Desde la medianoche de este miércoles, las plantas aceiteras y exportadoras de todo el país permanecen sin actividad a raíz de un paro nacional dispuesto por la Federación de Trabajadores del Complejo Industrial Oleaginoso y Desmotadores de Algodón. La protesta se enmarca en el tratamiento legislativo del proyecto de reforma laboral impulsado por el Gobierno nacional.

La medida contempla el cese total de tareas y una movilización junto a la CGT a partir del mediodía. El efecto inmediato se reflejó en los accesos a los puertos, donde se restringió el ingreso de camiones, alterando el funcionamiento habitual del complejo agroexportador, uno de los principales generadores de divisas del país.

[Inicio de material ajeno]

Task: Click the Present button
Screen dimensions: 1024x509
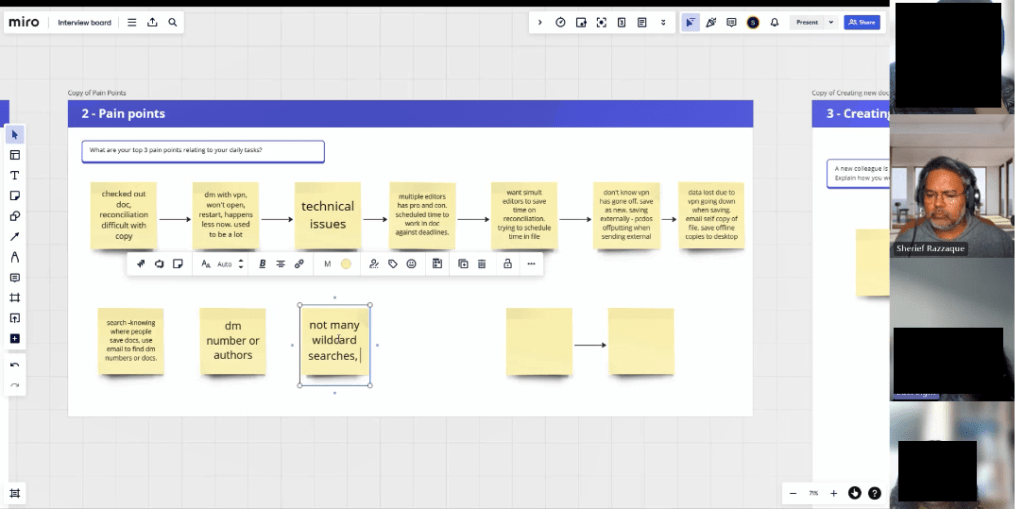Action: pos(806,22)
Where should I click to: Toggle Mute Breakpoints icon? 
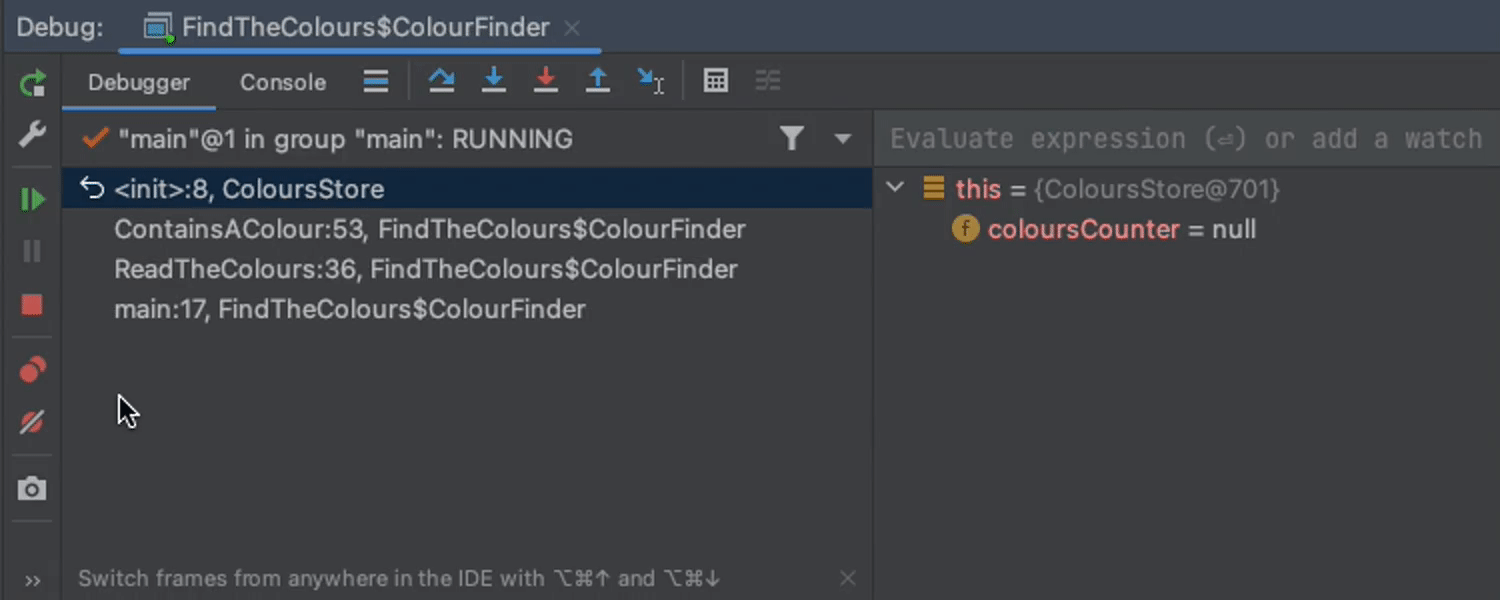[33, 422]
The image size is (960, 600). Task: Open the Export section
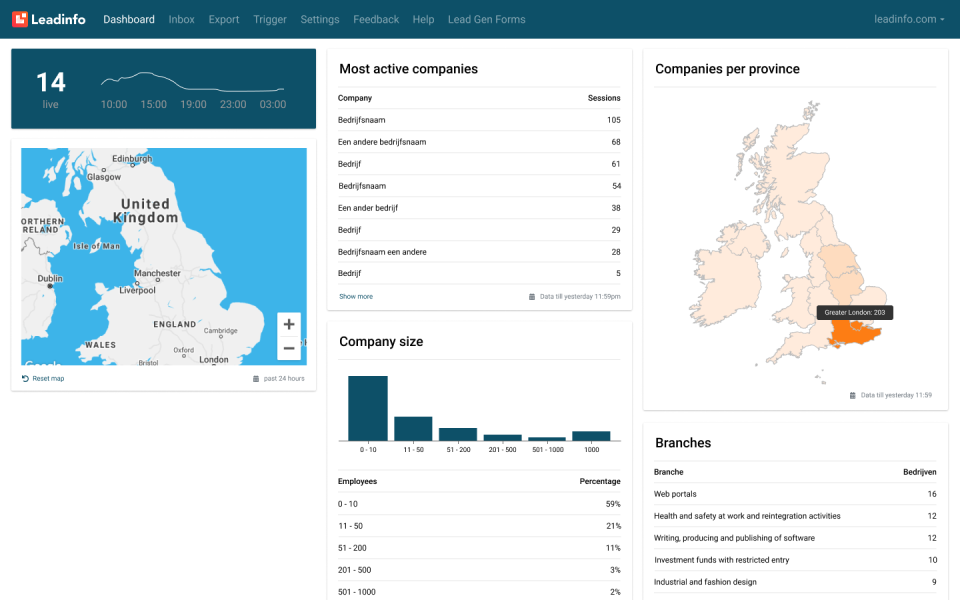(223, 19)
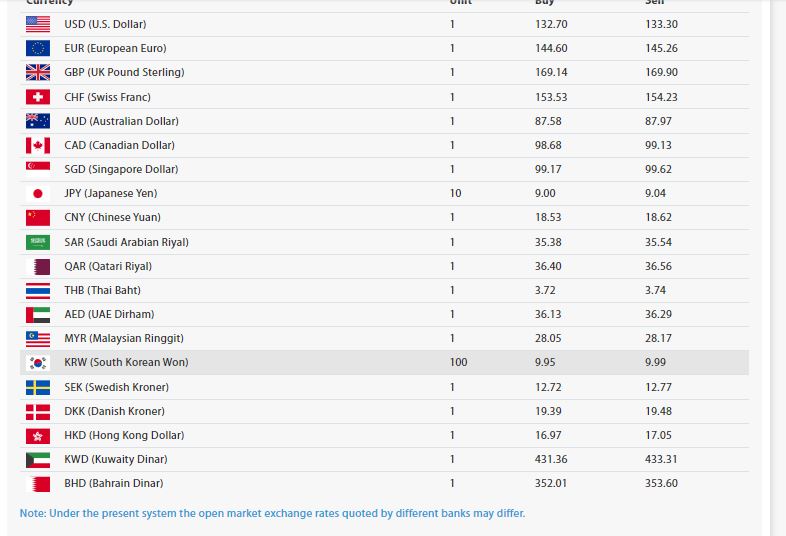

Desde el gremio sostuvieron que la iniciativa oficial representa “un ataque a la clase trabajadora” y cuestionaron que el texto no incluya artículos que beneficien a los trabajadores. En ese marco, defendieron la huelga como una respuesta directa al avance del debate parlamentario.

La Cámara de la Industria Aceitera (CIARA) respondió con dureza y definió la protesta como un “paro político”. La entidad empresaria señaló que la decisión sindical pone en riesgo la fuente laboral y advirtió que la paralización podría impactar en los ingresos de los propios empleados del sector, cuyos salarios —remarcaron— se ubican por encima del promedio nacional.

El paro se extenderá hasta la medianoche y suma tensión a la cadena agroindustrial en un escenario económico complejo. Mientras el Congreso discute la reforma, el conflicto expone la creciente confrontación entre sindicatos y cámaras empresarias en torno al futuro del mercado laboral.